A Note From A Millennial

A Note From A Millennial
 1200 723 Hannan Center

By Corey Achambault
AmeriCorps Program Director

Full disclosure: I am, in fact, a Millennial. Born between the early 1980s and mid-1990s, I grew up watching cable TV, am skilled with a smartphone, and have no real memories of a time before the internet. I’m also an avid reader, love dogs, and consider volunteering to be my favorite hobby. Even though I may sometimes act like I know more than I do, when it comes to COVID-19, I’m paying close attention to those who know more than me and following the recommendations laid out by the CDC and State of Michigan.

As such, it really gets my goat when I read articles or social media posts criticizing Millennials for traveling to exotic spring break locations. Frankly, the last time I went to a beach for spring break was over ten years ago! And while I, too, may find myself being a little critical of those who travel for recreation right now, I think it is important at this time that we suspend assumptions and avoid mislabeling behaviors or giving in to gross overgeneralizations.

One stereotype about Millennials is that we try to make everything about ourselves and I promise that is not my intention with this note. I only share this experience to let you know that I get it – people have a lot to say about other generations, and all too often, it’s negative or misplaced, and it’s usually directed at either my generation or yours.

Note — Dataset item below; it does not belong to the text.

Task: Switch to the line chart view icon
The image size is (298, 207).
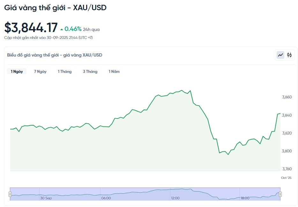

While logging onto social media, I often see sarcastic posts that end with “okay boomer” and an eyeroll emoji. Typically, my policy is to ignore the post and keep scrolling in search of content that is more interesting, more relevant, or, if I’m lucky, includes a dog video. However, I cannot take this same passive approach when I see an extension of this “joke” in posts now referring to COVID-19 as #BoomerRemover. It baffles me that people think this is humorous or okay. It is not.

If we stick to the facts, then yes, COVID-19 disproportionately presents serious, life-threatening symptoms in older adults. However, these symptoms are not exclusive to aging populations and can affect anybody, regardless of age. Furthermore, #BoomerRemover fails to account for the sum of the human experience. Now is a time for our community to come together and support each other, not reinforce divides or prejudices, passing them off as “harmless” humor. My generation is still getting our lives together and we need you to continue showing us the ropes! I need my aging family and friends in my life. They matter to me. You matter to me. You matter.

So here are some of the ways I’m supporting the older adults in my life at this time:

  1. Staying home to the fullest extent possible
  2. Promoting social media content that is actually humorous and educating those who post insensitive material
  3. Checking in regularly with the important people in my life
  4. Talking others through using grocery delivery services and apps that link library cards to eReaders or tablets
  5. Preparing a meal for neighbors diagnosed with COVID-19 and sharing via porch drop-off

Our world is about to change and nobody knows what it is going to look like. But if we come together and support one another through this time, then our community will come out that much stronger. It’s my hope that we can close the gap between our generations and find mutual understanding and respect that extends well beyond COVID-19.